Joe Mailander and Justin Lansing, childhood buddies who grew up to form a bluegrass band that specializes in music for children, spent a month canoeing down the northern half of the Mississippi River. As they paddled and camped their way from the headwaters in Itasca State Park to the Gateway Arch in St. Louis, they absorbed the river's musical heritage -- the mixture of folk, American Indian, polka and rock that distinguishes the Upper Mississippi from the river's bluesier, jazzier southern half -- and wrote songs about the adventure.
"When writing music, firsthand experience works for us," Mailander said. "That's not to say that the imaginative nature of songwriting isn't part of it; it still very much is. But it's good to have a context for an album. In this case, it's the actual river. It's a metaphor for life and for art."
Inspiration was everywhere along the way. Mailander spotted a hummingbird and wrote a little tune about it. Camping on a sandbar one clear night, Lansing paid tribute to their open-air lodgings in a song called "1,000 Star Hotel."
"One with more of a complicated message is called 'Brother' -- that's one I wrote about Justin and our friendship ... and letting things roll," Mailander said. "This trip had smooth sailing days and storms with waves. It's about navigating that and comparing our friendship to the river, and with the river as a metaphor for something that runs really deep below the surface."

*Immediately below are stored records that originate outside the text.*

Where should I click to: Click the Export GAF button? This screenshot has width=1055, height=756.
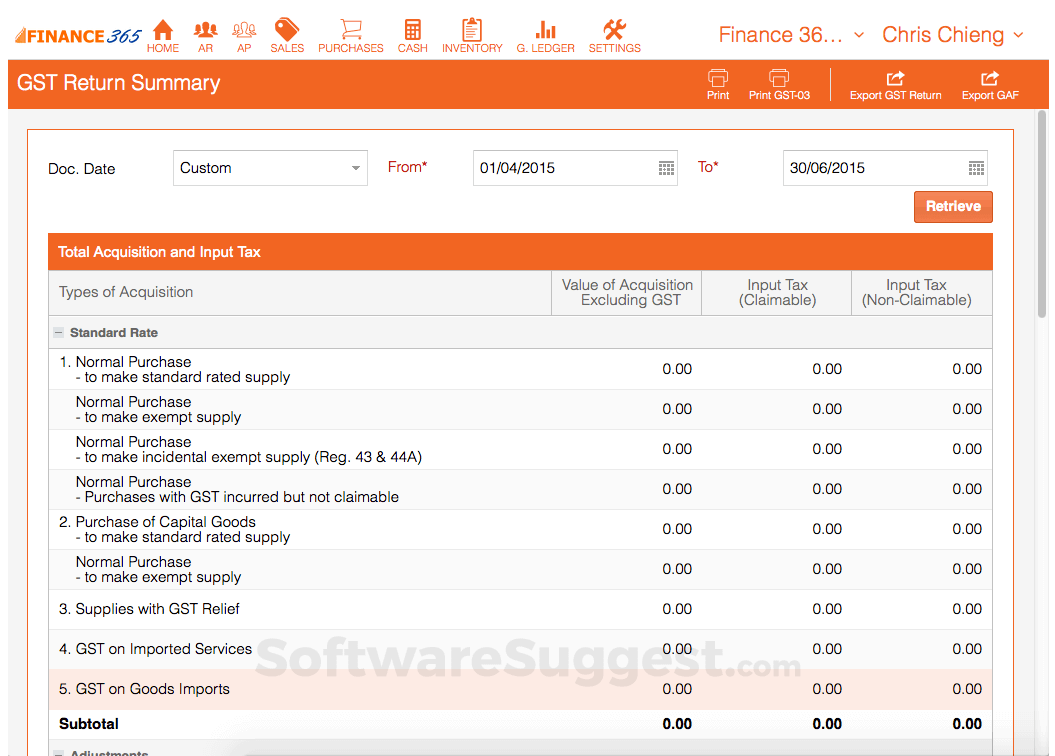(990, 85)
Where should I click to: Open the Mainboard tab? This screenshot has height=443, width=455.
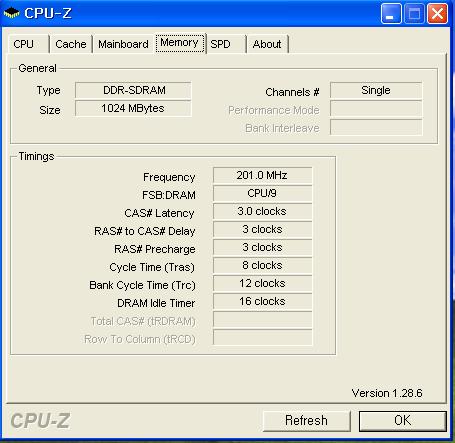click(123, 44)
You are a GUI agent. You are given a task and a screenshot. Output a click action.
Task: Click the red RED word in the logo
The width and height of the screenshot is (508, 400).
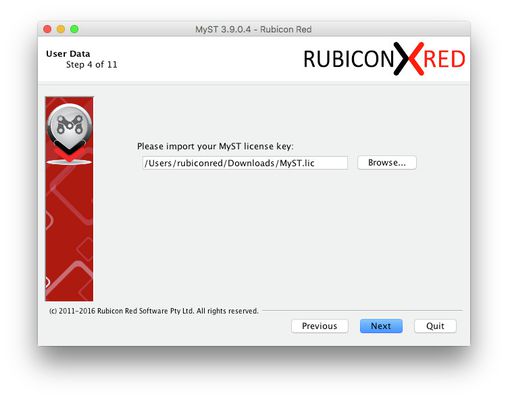click(444, 59)
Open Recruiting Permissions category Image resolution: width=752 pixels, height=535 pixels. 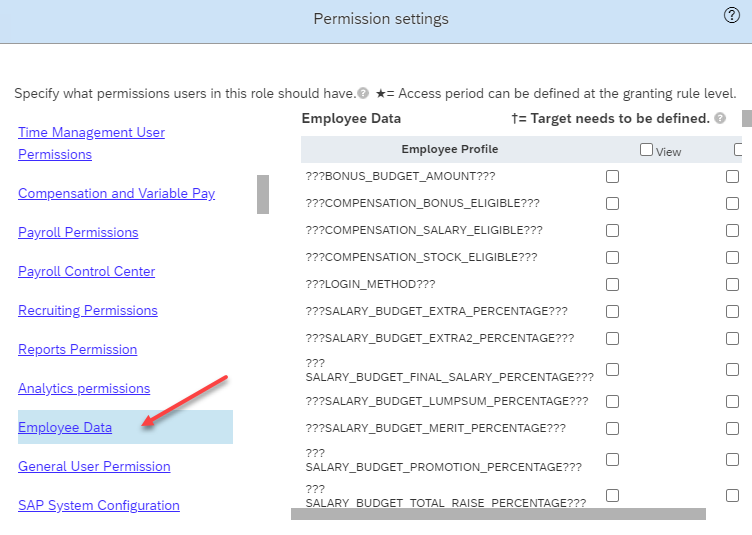(x=88, y=310)
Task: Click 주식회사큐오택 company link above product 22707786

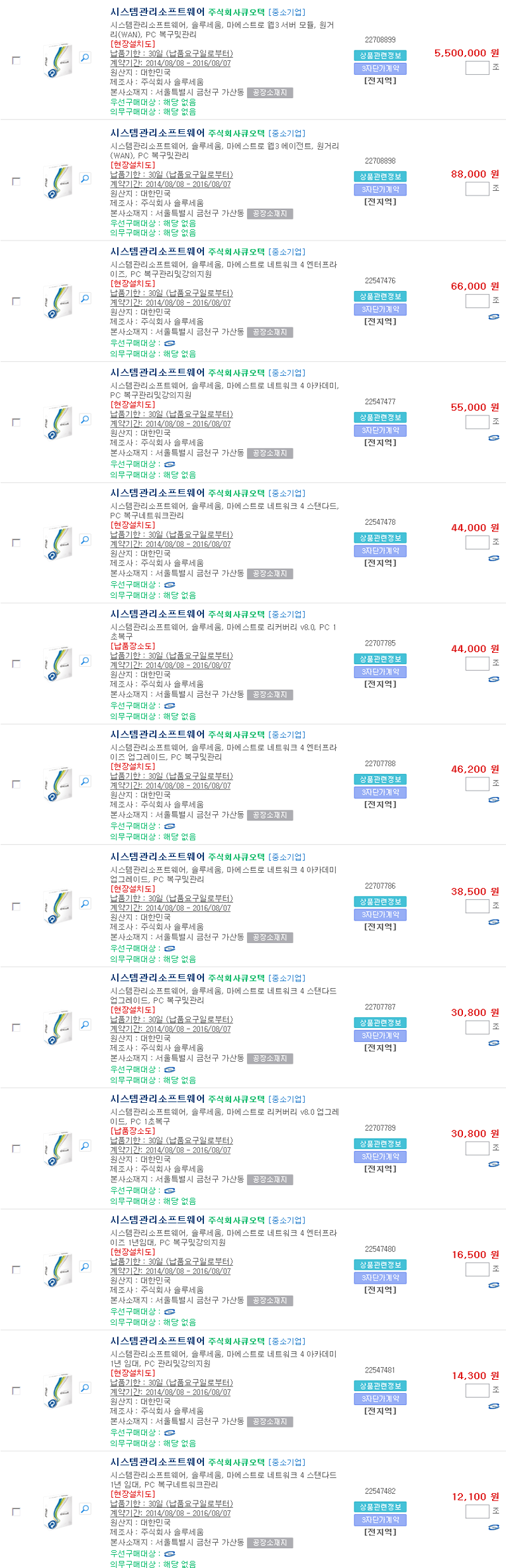Action: [236, 857]
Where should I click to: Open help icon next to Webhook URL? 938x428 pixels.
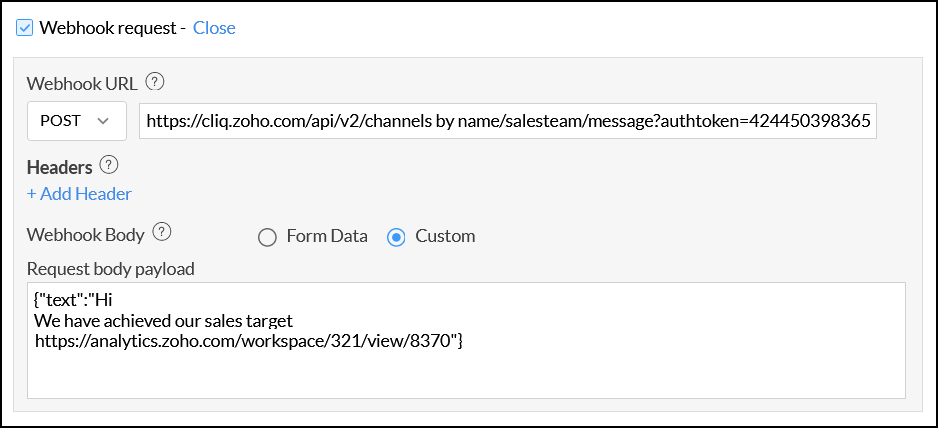(155, 82)
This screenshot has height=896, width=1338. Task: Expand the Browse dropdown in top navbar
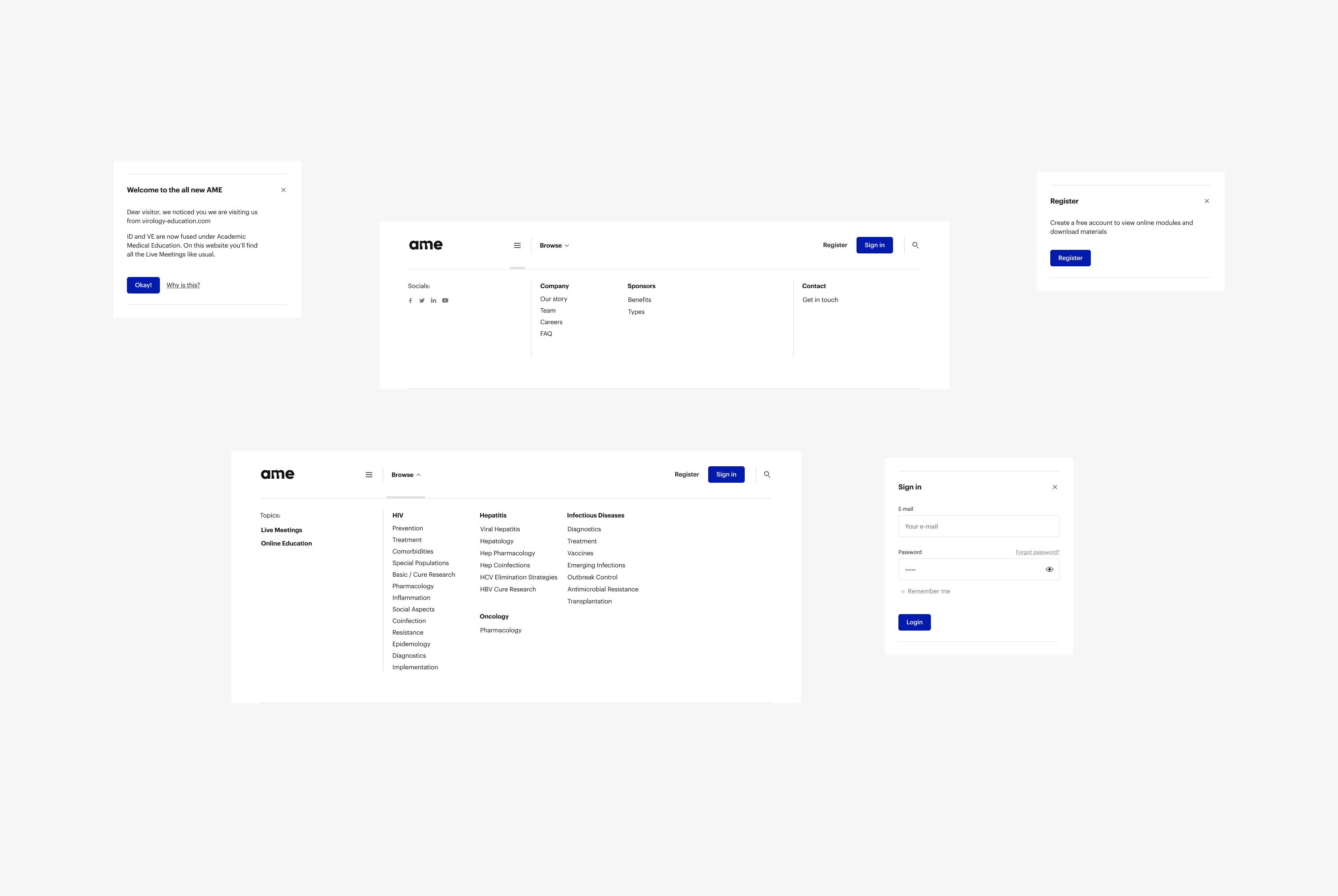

They plan to record their songs this fall and release the results in the spring as the first of a series of "adventure albums." So what's coming up next?

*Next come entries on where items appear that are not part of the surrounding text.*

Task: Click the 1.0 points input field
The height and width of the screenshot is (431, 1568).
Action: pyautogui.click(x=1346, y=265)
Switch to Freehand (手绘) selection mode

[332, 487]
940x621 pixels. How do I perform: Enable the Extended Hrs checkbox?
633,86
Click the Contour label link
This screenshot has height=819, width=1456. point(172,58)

"We wouldn't want to spoil the surprise," Mailander said, "but I will give you a hint: It has to do with hiking."
Three and out with Joe Mailander
- What was one of the highlights of your river trip?
We really loved our stay in Hannibal, Mo., which is Mark Twain's boyhood home. It really got us into the Huck Finn/Tom Sawyer mood.

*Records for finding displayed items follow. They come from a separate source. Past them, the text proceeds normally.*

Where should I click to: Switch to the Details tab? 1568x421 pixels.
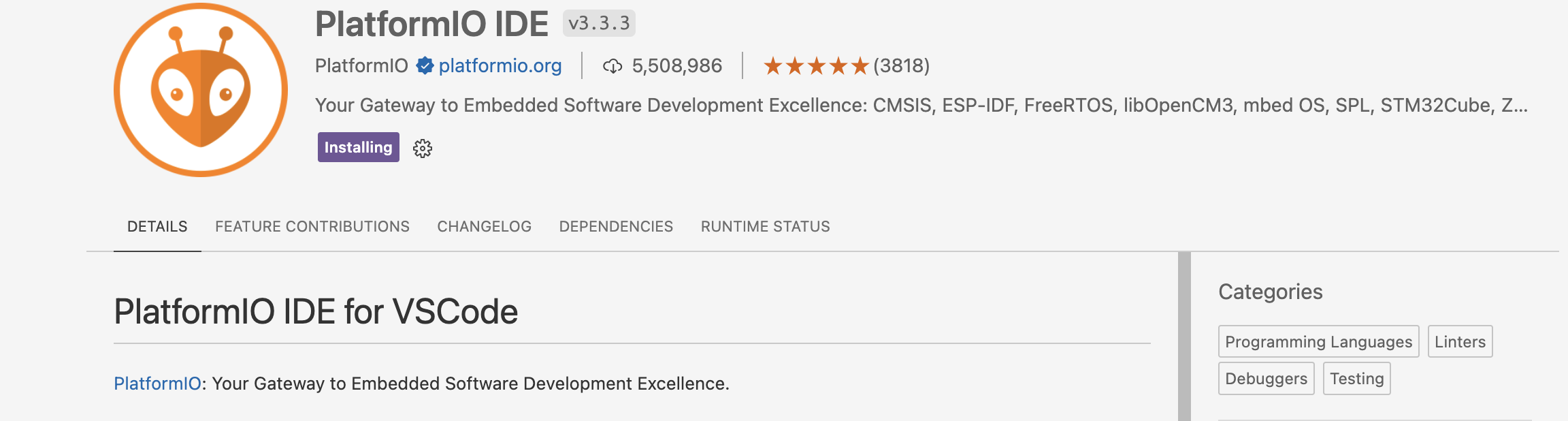tap(157, 226)
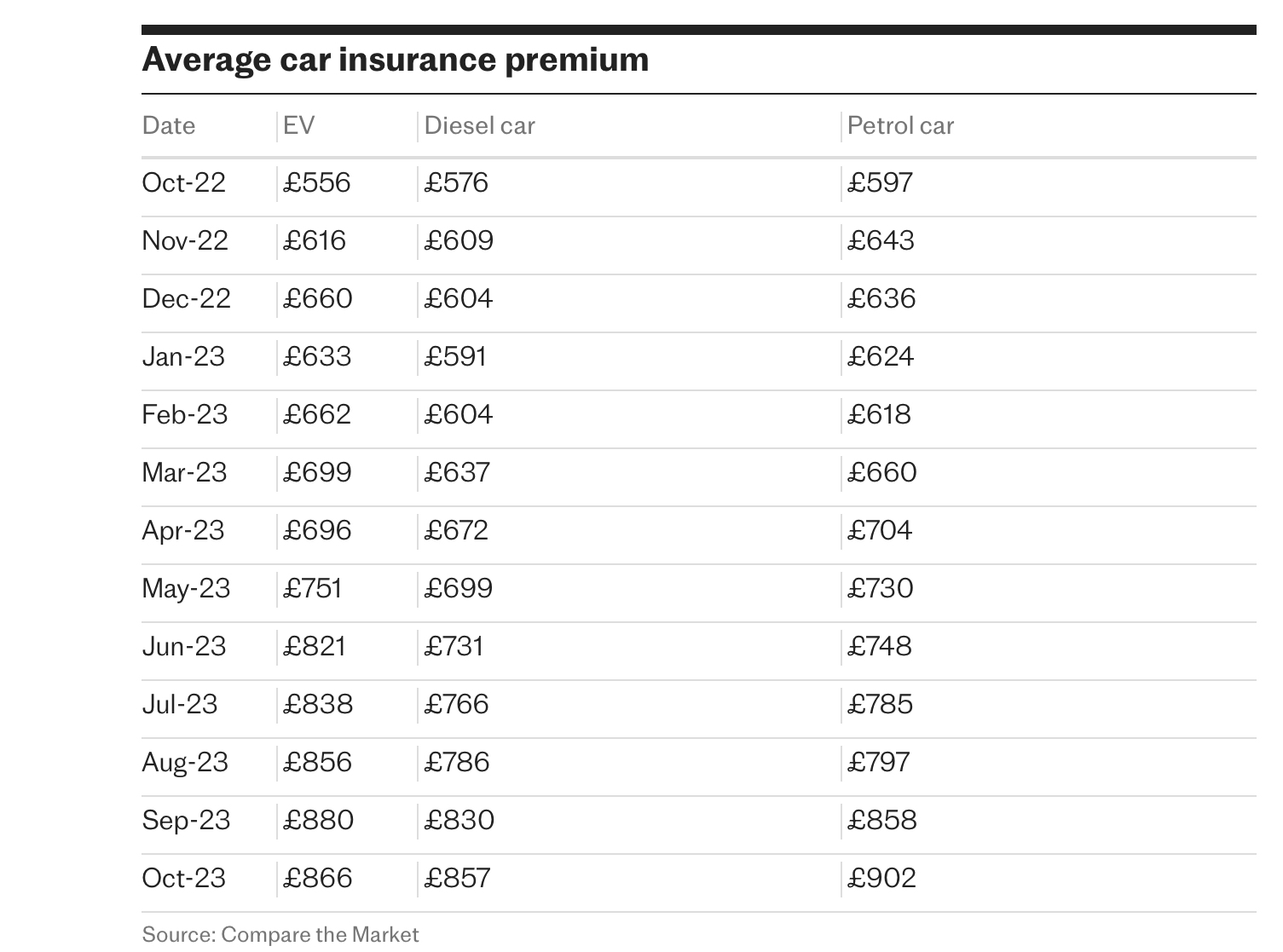Select the Apr-23 petrol value £704
The height and width of the screenshot is (952, 1283).
880,530
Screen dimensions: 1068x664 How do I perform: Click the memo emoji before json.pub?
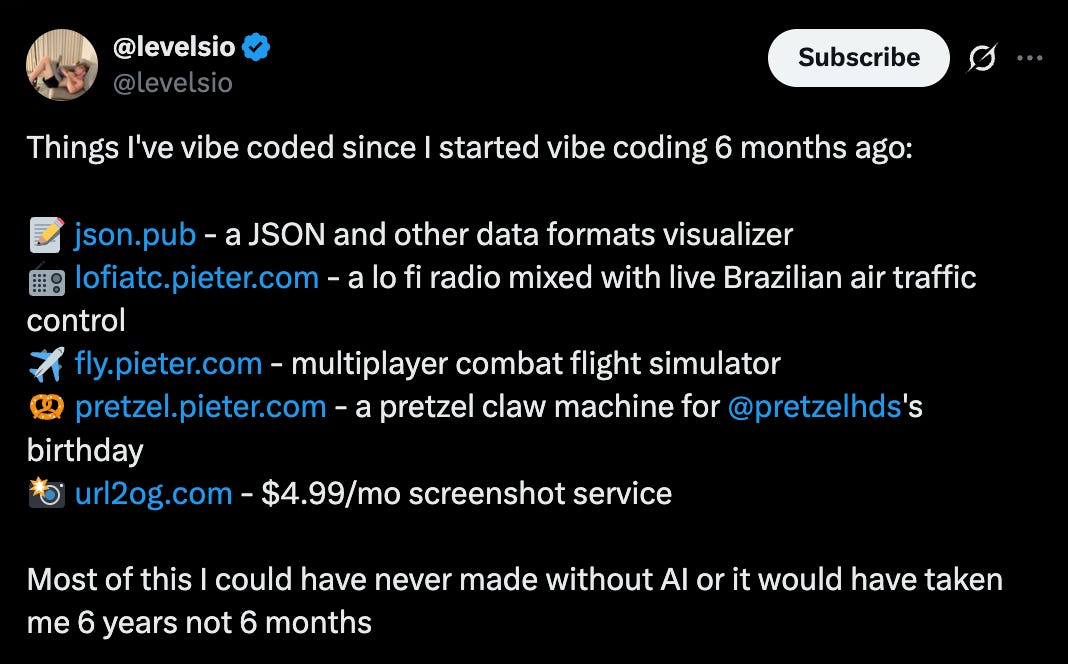pyautogui.click(x=44, y=233)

- What wildlife did you see?
White pelicans, blue herons, probably 100 bald eagles. Egrets, muskrats. We saw beaver dams, though we never actually saw a beaver. We heard timberwolves at night, howling. We saw a painted turtle laying her eggs. And one of the craziest was the flying carp down in Iowa. You paddle over a school of those things and, man, they fly over the boat. They can really get some air.
- Did you ever feel at risk on the river?
There definitely is an element of risk involved, and that's intentional. A little calculated risk with some intelligence is never a bad thing. I think we capture that in our songs and the way we write for kids. It pushes the envelope a little bit, and I think that's important. ... We want to make sure that kids get out there and live life.